À un moment, dans Munich, le film de Spielberg, Eric Bana se met à vérifier, de façon paranoïaque, que sa chambre n’est pas piégée. Il doit littéralement se battre avec les choses, avec leurs propriétés les plus lourdes. Il doit soulever un matelas, cette chose presque impossible à faire. Il doit aussi vérifier son téléviseur. Il faut alors se souvenir de ce que ça a été, pendant, longtemps, un téléviseur : Un parallélépipède horriblement lourd et très mal équilibré — le côté de l’écran pèse dix fois plus que la face opposée. Mais l’écran, sur les modèles anciens, étaient également bombé, ce qui faisait que quand on posait le téléviseur avec l’écran vers le bas, celui-ci acquérait soudain la légèreté d’une toupie. Et cela, on voyait que l’acteur le découvrait soudain, et s’en amusait presque, en faisant tourner la chose entre ses mains. C’était comme s’il sortait enfin de son rêve paranoïaque par la découverte d’une propriété presque magique des choses. 

On pense évidemment à la toupie dans Inception, l’objet qui, seul, peut nous dire si on est dans le rêve ou dans la réalité. Il me manquait pourtant quelque chose, dans Inception, pour affirmer de façon certaine que Christopher Nolan était un aussi grand cinéaste que Spielberg. Ils me semblait qu’il jouait moins bien avec la physique naïve des objets du monde, qu’il ratait toujours un peu ses effets.  

Il avait pourtant réalisé Le Prestige, un film de magie — les films de magie, ce sont des films de braquage à l’état le plus pur, où le système qu’il faut désactiver, ce sont directement les lois du monde physique. 
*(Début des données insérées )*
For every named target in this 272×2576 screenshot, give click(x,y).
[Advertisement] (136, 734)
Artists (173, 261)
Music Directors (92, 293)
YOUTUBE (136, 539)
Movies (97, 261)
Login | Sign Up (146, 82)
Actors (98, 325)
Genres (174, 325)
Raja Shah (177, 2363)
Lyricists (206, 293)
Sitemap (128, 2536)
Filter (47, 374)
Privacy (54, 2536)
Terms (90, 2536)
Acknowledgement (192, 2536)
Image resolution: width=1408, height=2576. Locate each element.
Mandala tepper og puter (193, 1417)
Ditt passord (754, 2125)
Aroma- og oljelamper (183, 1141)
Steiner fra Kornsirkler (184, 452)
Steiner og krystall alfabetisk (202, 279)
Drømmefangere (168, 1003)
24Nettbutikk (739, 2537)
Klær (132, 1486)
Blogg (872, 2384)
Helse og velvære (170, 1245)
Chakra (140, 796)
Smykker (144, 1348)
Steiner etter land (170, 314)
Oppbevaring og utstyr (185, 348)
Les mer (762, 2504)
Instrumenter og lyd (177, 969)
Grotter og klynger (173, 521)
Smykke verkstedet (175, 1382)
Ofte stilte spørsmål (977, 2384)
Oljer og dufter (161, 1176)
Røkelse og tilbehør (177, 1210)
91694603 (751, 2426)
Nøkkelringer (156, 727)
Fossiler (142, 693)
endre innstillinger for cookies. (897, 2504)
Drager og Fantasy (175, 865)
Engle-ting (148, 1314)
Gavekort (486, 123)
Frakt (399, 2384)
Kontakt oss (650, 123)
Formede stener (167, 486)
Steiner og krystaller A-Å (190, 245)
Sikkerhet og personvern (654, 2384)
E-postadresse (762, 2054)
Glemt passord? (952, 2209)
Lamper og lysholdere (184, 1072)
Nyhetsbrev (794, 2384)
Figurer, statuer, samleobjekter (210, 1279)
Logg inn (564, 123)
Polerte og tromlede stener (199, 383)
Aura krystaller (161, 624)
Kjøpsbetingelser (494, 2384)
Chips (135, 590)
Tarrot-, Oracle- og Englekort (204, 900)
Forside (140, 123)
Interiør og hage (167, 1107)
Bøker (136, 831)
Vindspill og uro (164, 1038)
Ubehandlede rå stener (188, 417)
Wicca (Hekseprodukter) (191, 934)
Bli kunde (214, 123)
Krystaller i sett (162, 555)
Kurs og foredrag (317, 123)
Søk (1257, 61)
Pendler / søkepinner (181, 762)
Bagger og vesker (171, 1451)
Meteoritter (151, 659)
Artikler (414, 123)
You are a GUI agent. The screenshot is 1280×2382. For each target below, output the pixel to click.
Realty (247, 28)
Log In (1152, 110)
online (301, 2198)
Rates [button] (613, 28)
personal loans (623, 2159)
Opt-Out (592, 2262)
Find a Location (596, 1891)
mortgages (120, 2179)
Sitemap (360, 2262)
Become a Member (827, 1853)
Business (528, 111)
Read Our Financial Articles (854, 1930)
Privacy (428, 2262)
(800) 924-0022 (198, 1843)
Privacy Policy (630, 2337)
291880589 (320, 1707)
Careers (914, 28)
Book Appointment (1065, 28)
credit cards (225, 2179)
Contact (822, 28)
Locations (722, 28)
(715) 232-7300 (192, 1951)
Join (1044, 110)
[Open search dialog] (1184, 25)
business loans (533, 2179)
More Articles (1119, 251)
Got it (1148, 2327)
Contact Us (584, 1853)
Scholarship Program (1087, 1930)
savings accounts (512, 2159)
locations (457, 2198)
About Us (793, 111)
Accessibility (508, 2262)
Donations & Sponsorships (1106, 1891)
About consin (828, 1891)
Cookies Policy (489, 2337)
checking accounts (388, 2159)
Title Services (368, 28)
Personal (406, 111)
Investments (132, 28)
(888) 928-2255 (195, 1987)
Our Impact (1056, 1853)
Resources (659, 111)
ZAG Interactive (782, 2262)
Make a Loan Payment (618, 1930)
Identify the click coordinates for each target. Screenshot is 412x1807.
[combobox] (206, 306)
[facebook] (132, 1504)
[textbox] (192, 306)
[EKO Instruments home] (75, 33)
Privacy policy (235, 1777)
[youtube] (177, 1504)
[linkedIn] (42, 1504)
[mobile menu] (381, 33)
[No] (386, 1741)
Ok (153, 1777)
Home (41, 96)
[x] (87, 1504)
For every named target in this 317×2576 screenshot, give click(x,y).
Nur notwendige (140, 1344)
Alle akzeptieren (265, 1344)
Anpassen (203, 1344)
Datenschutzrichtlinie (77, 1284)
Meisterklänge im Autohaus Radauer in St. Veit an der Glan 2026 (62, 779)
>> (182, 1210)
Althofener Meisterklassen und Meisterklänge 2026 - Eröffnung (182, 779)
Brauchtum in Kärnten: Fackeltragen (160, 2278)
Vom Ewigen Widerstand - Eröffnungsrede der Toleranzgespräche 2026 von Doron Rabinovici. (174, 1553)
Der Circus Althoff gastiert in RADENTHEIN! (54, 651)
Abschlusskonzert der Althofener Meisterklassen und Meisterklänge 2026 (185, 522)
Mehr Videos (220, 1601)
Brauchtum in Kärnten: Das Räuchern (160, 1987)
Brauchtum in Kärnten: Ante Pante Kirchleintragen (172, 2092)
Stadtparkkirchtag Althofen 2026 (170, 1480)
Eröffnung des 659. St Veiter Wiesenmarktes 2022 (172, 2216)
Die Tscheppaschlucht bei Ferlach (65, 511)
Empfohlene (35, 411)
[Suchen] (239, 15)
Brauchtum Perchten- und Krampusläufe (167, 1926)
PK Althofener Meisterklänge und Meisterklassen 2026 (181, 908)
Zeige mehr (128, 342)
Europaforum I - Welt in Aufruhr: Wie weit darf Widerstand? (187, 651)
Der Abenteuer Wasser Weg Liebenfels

J’étais certain que c’était là que Nolan voulait aller, là-bas qu’il voulait envoyer ses personnages. J’attendais qu’il y parvienne. Il y avait Interstellar, évidemment, mais le truc du trou noir était un peu gros, j’attendais quelque chose de plus fin. 

Et je l’ai finalement trouvé au début de Dunkerke, quand le jeune soldat essaie de boire l’eau contenu dans les boucles d’un tuyau d’arrosage — opération qui exige de faire tourner l’objet difforme pour en libérer l’eau.  C’était la métaphore évidente du film à venir : évacuer Dunkerque. Et Nolan s’y prendrait précisément de la seule façon possible. En faisant tourner dans tous les sens les trois boucles de son récit suspendu. Le film lui-même, d’ailleurs presque muet, en devenait un objet du monde physique, une entité tactile.